FUENTE: Francisco Guaita , periodista de RT News (Moscú) -Revista Nuestro Tiempo

El techo de la casa de Sergei, de unos sesenta años de edad, ha pasado a ser el cielo de Donetsk, región del este de Ucrania. De repente, su hogar voló por los aires. Por suerte, ningún miembro de su familia se encontraba en casa cuando un misil cayó en su parcela.

Al igual que muchos ciudadanos de la zona oriental de Ucrania, Sergei se ha convertido en un observador involuntario de la guerra. La zona donde reside, a las afueras de la ciudad de Donetsk, es uno de los epicentros de los choques entre el Ejército ucraniano y las milicias prorrusas, que comenzaron en abril de 2014.

Ahora, contemplando su casa convertida en un montón de escombros, a Sergei le acompañan varios vecinos. No hay mucho que hacer. Solo han quedado en pie algunas paredes. El silencio se ve interrumpido por un susurro del propio Sergei: «¿Ahora, qué voy a hacer? ¿Adónde iré?». A pesar de que mantiene la calma, a través de su mirada se percibe el desasosiego del país.

Su relato ilustra la guerra en primera persona del singular.

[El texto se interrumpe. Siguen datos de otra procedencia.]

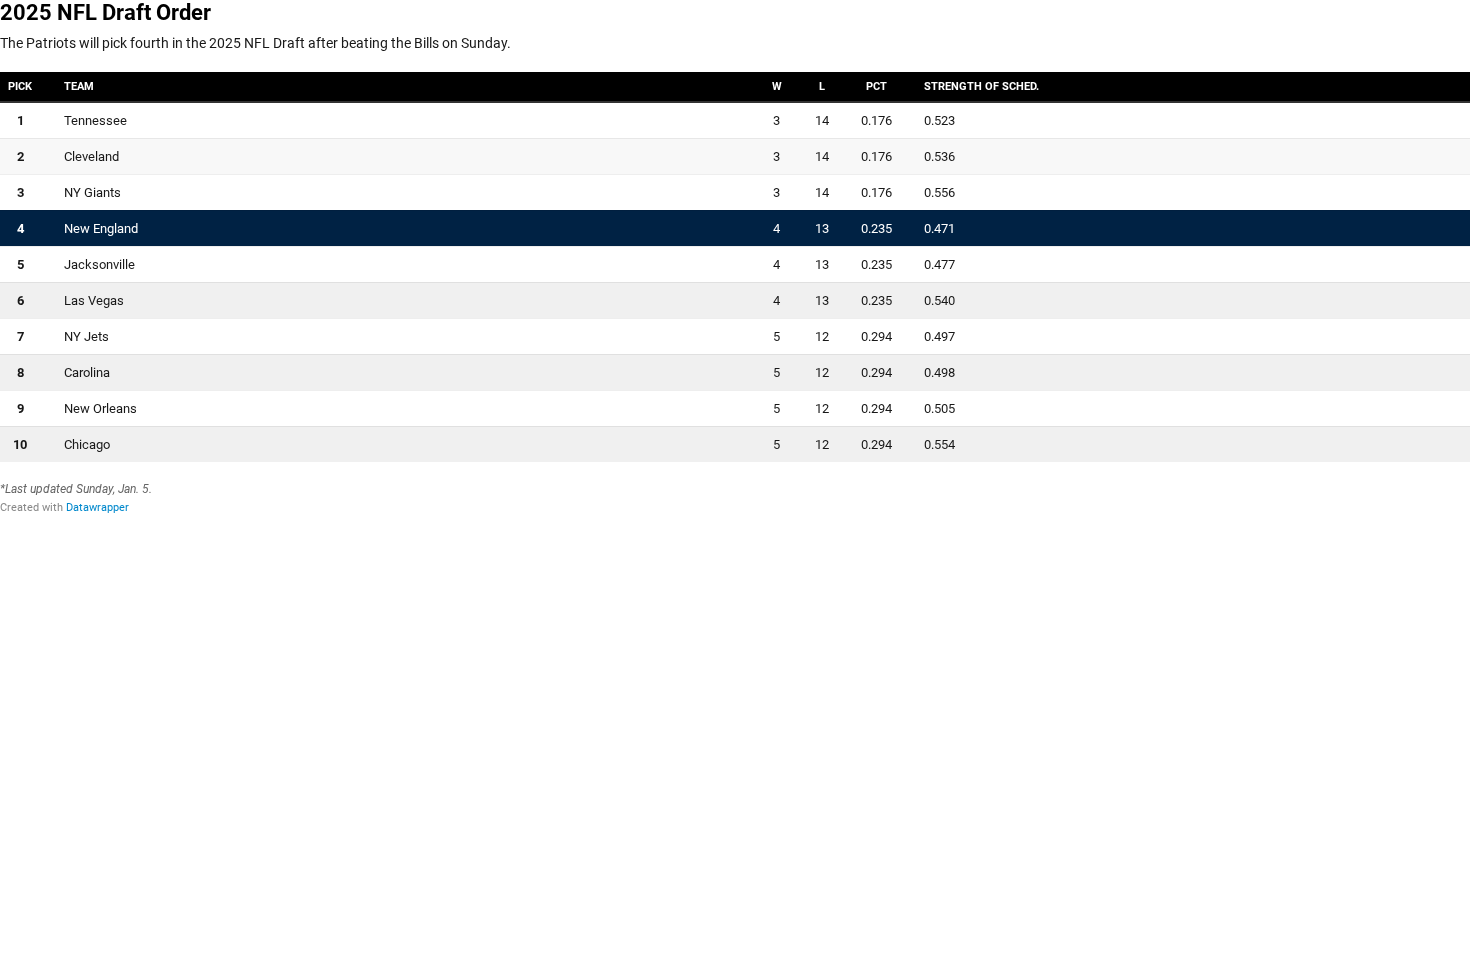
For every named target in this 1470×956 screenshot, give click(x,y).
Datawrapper (97, 507)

Para cada uno de los heridos o refugiados, sobrevivir no es una metáfora sino una palabra que se entiende desde su acepción literal: vivir con escasos medios o en condiciones adversas. Todos desean volver a la normalidad.

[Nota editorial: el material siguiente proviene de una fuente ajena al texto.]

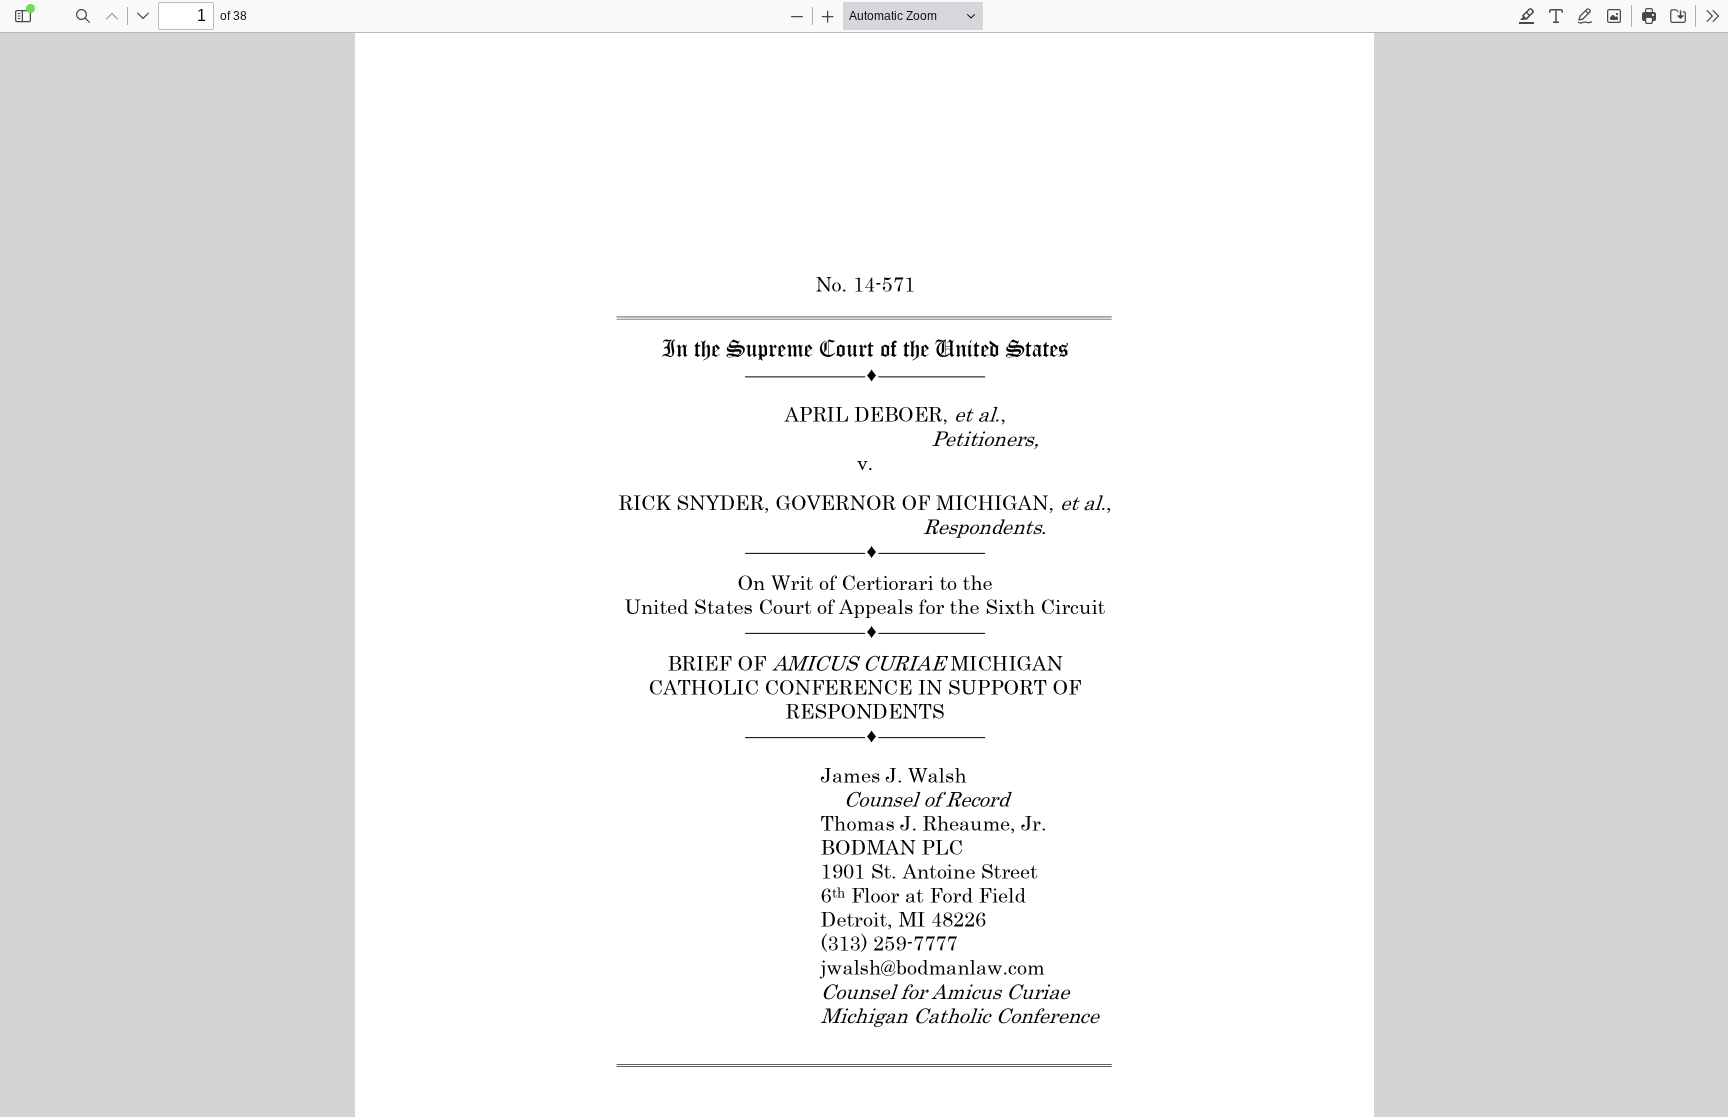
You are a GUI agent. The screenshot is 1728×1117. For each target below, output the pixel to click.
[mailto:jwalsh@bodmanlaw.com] (930, 967)
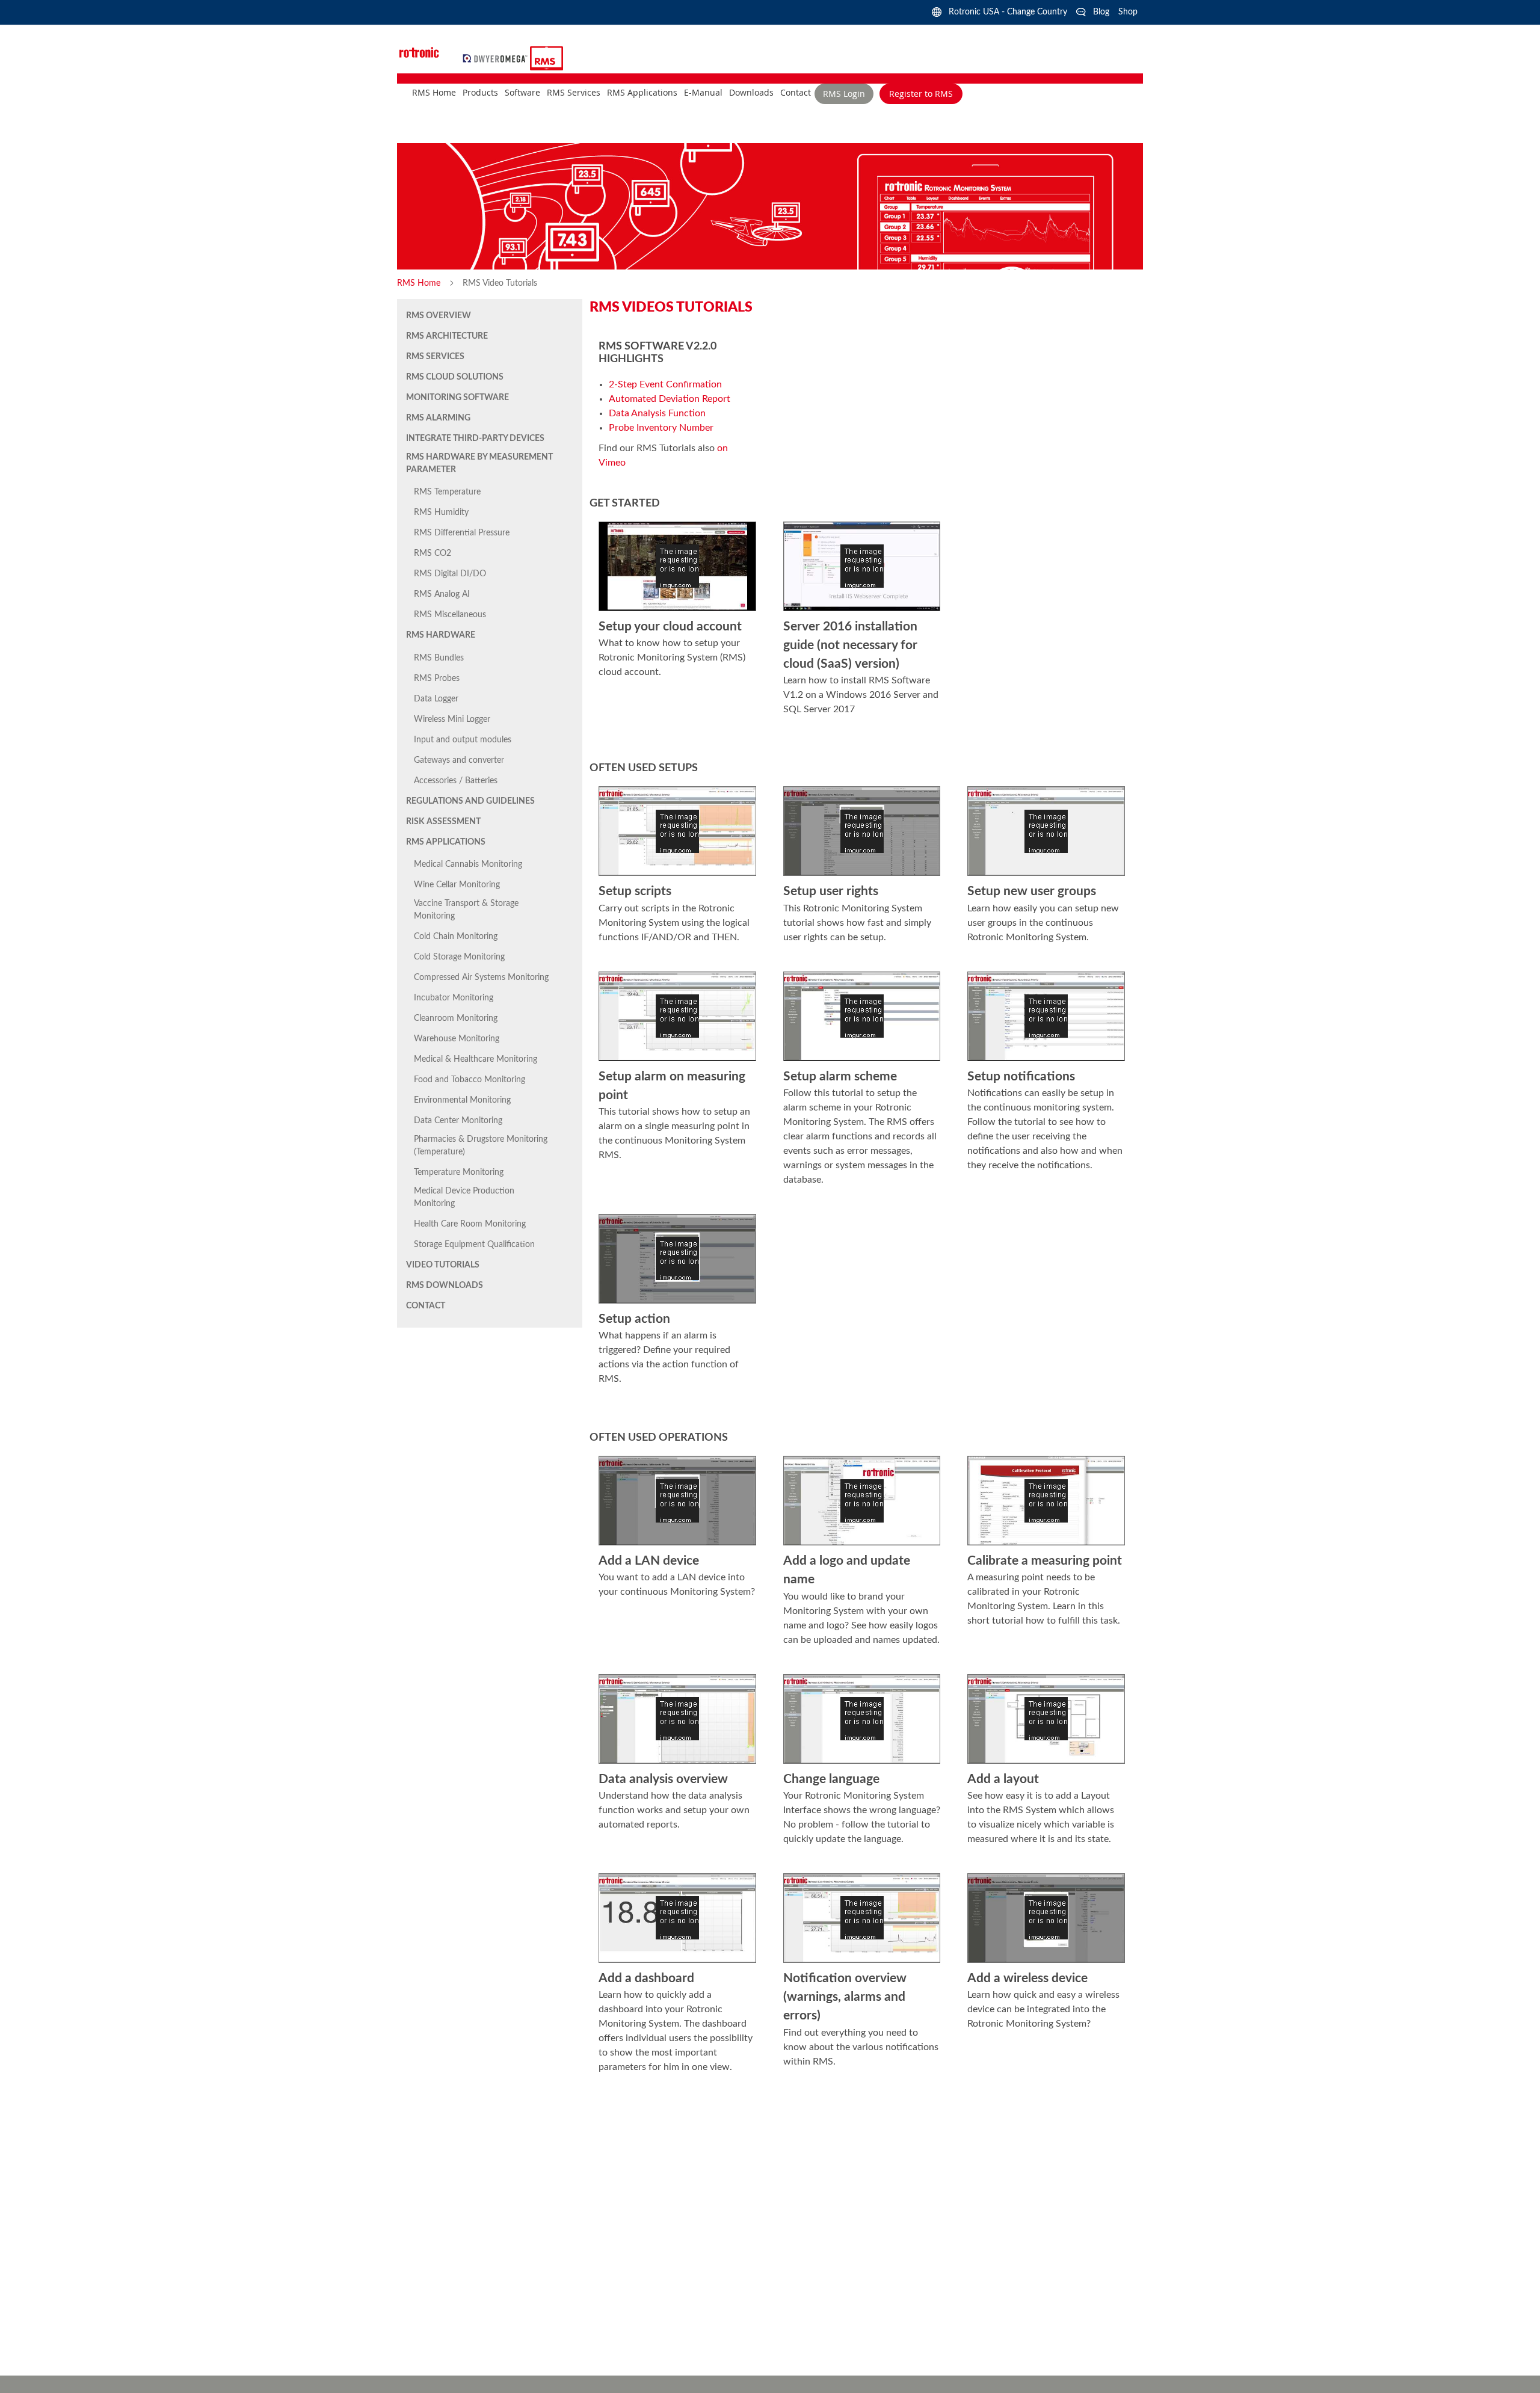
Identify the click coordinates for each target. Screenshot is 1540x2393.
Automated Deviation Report (669, 399)
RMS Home (420, 283)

Sin embargo, esa sensación de premura para que se detenga la guerra se difumina al entrar en las oficinas de los políticos o al presenciar las ruedas de prensa de los militares. Allí la urgencia parece mucho más ambigua. Según aumentan los kilómetros de distancia del lugar donde se desarrolla el conflicto, la política gana peso. Desde esa latitud, varios actores internacionales han iniciado movimientos estratégicos en una partida geopolítica donde los auténticos protagonistas son Rusia y Estados Unidos, con la Unión Europea como actor secundario.

 Un largo enfrentamiento

La violencia en Ucrania comenzó en noviembre de 2013, pero el conflicto hunde sus raíces en un debate de identidad que divide a la población desde hace décadas. Una parte del país —principalmente las regiones situadas al oeste— mira hacia Occidente, mientras que otra parte —el este y el sur, más ricos e industrializados— apuesta por las alianzas tradicionales con Rusia.

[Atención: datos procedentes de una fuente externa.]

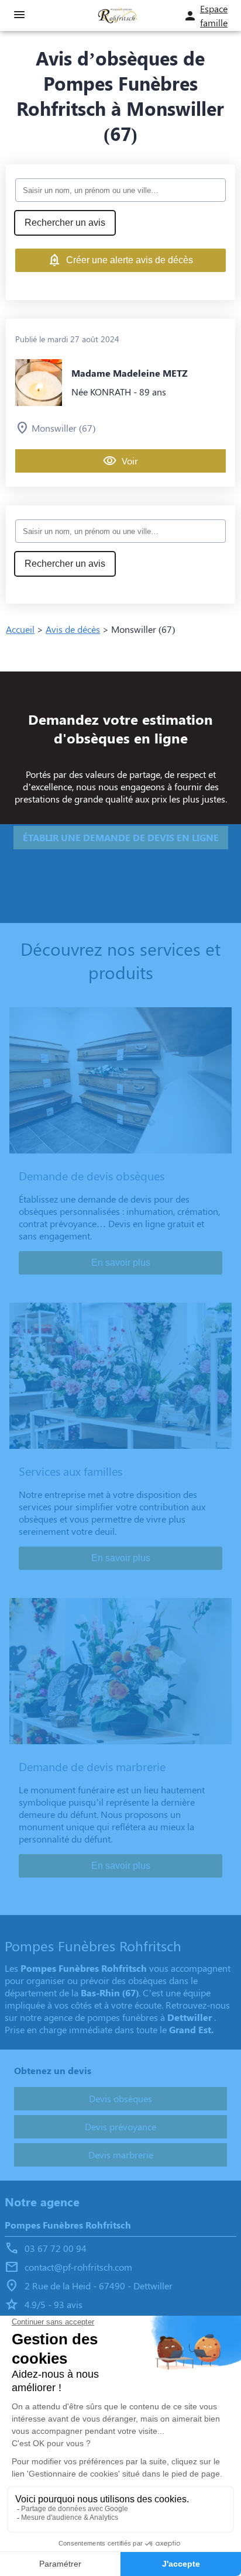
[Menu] (19, 15)
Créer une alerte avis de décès (129, 260)
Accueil (20, 629)
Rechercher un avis (65, 223)
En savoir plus (120, 1263)
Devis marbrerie (120, 2154)
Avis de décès (73, 629)
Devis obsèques (120, 2098)
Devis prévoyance (120, 2126)
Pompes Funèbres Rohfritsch (68, 2225)
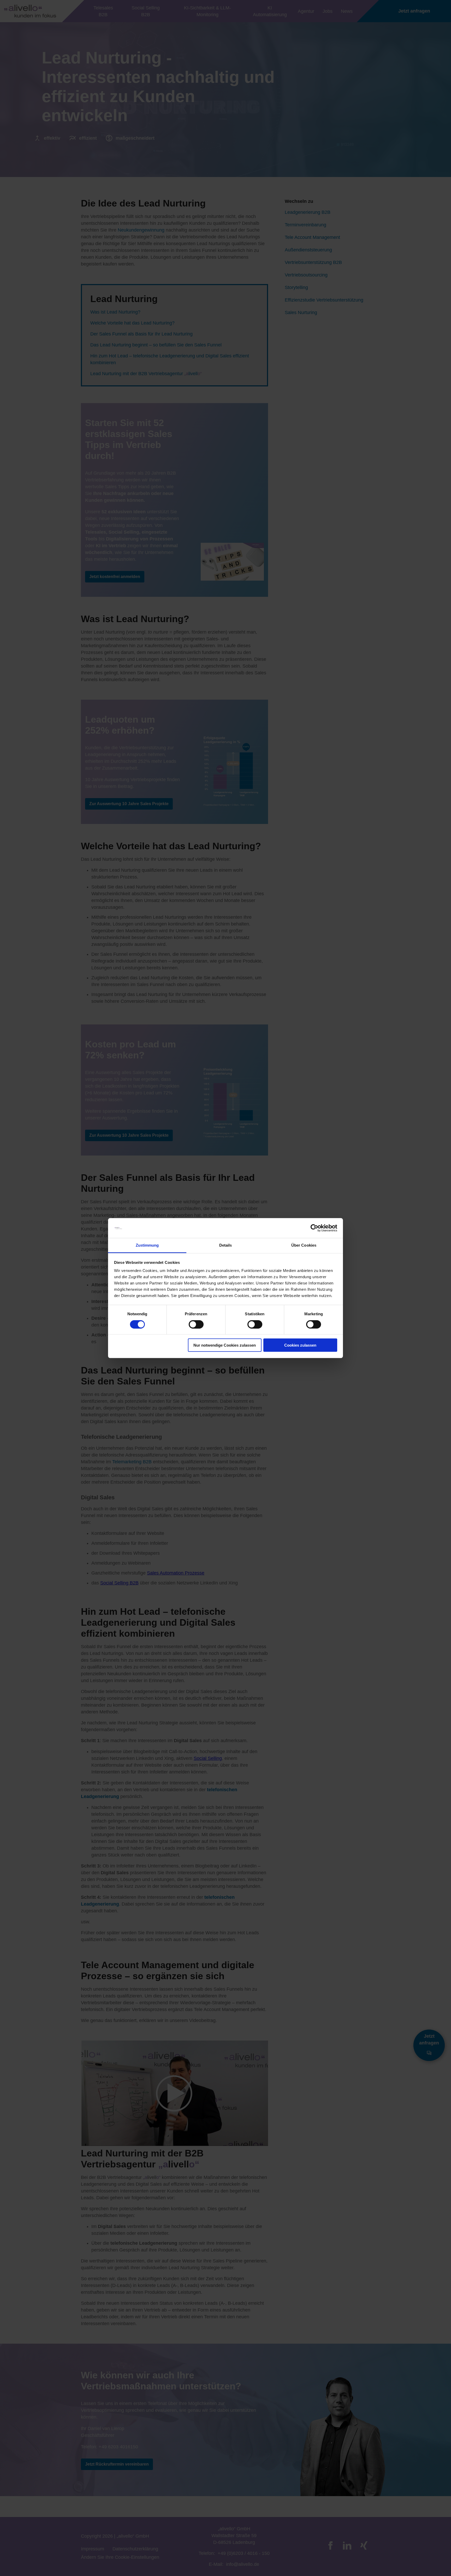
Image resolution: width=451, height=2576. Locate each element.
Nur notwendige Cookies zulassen (224, 1345)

Precisamente, la chispa que encendió las protestas en Kiev fue la negativa del entonces presidente, el prorruso Víktor Yanukóvich, a firmar un acuerdo de libre comercio con la Unión Europea. La represión del Berkut —cuerpo de élite de los antidisturbios— en la Plaza de la Independencia de Kiev contra varios centenares de manifestantes proeuropeos provocó un estallido popular en las calles de la capital ucraniana.

Fueron casi tres meses de protestas diarias que no cesaron hasta la caída de Yanukóvich, un presidente con mucho apoyo político del este del país, pero acusado de corrupto (en su casa de campo se descubrió un zoo, un helipuerto y un campo de golf), y que terminó recibiendo asilo político en Rusia tras su derrocamiento.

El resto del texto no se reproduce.